- Der Autor blickt auf seine siebenmonatige Erfahrung mit einem Mathematikzirkel für eine Gruppe von 7- bis 8-jährigen Kindern zurück und diskutiert, was funktioniert hat und was nicht.
- Der Autor stellte fest, dass es einen großen Unterschied zwischen dem gab, was seiner Meinung nach das Interesse der Kinder wecken würde, und dem, wofür sie sich tatsächlich interessierten.
- Zu den Aktivitäten, von denen der Autor erwartete, dass sie erfolgreich sein würden, die es aber nicht waren, gehörten das Spiel SET, Falt- und Schneidepuzzles, Geometrie-Snacks, das Zerschneiden von Möbius-Streifen, Kachelmuster, Prime Climb, das Basteln von Flexagonen sowie Konstruktionen mit Lineal und Zirkel.
- Unerwartet erfolgreich waren Aktivitäten wie Knights-and-Knaves-Rätsel, das manuelle Planen von Round-Robin-Turnieren, das Problem der sieben Brücken, das Herausfinden, wer beim Elfmeterschießen auf Basis von erzielten und kassierten Treffern besser ist, sowie das Erfinden eigener Muster im Stil von Pascal's triangle.
- Zu den Aktivitäten, bei denen der Autor Erfolg erwartet hatte und die tatsächlich erfolgreich waren, gehörten das Spiel The Function Machine, Varianten von Nim, Turing Tumble, faires Kuchen-Schneiden, spieltheoretische Spiele wie Prisoner's dilemma und Chicken sowie das simulierte Mixen von Cocktails für drei Personen.

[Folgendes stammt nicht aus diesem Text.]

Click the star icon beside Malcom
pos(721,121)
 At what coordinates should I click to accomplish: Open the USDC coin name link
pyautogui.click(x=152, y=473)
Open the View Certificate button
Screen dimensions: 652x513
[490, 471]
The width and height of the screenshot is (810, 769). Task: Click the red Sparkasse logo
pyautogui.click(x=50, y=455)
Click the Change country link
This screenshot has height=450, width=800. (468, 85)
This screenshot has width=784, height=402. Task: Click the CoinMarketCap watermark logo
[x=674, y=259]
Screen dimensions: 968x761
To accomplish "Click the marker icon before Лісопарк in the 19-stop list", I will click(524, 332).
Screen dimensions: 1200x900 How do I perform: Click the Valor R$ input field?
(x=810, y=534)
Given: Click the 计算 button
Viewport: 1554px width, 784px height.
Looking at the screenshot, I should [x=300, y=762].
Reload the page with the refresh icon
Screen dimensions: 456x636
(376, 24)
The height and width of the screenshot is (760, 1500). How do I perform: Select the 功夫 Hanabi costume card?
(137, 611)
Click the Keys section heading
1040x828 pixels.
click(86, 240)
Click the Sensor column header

- Der Autor weist darauf hin, dass Storytelling ein Schlüsselelement dabei war, die Kinder einzubinden, was der verbreiteten Ansicht widerspricht, Mathematik müsse für sich selbst sprechen.
- Der Autor stellte fest, dass sich die Kinder stärker einbrachten, wenn mathematische Probleme als Geschichte oder in einem interaktiveren Format präsentiert wurden.
- Der Autor kommt zu dem Schluss, dass die Kinder zwar beginnen, Mathematik aus sich heraus wertzuschätzen, er aber beim Start mit einer neuen Kindergruppe mehr Sorgfalt darauf verwenden würde, Probleme als stärker involvierende Geschichten zu gestalten.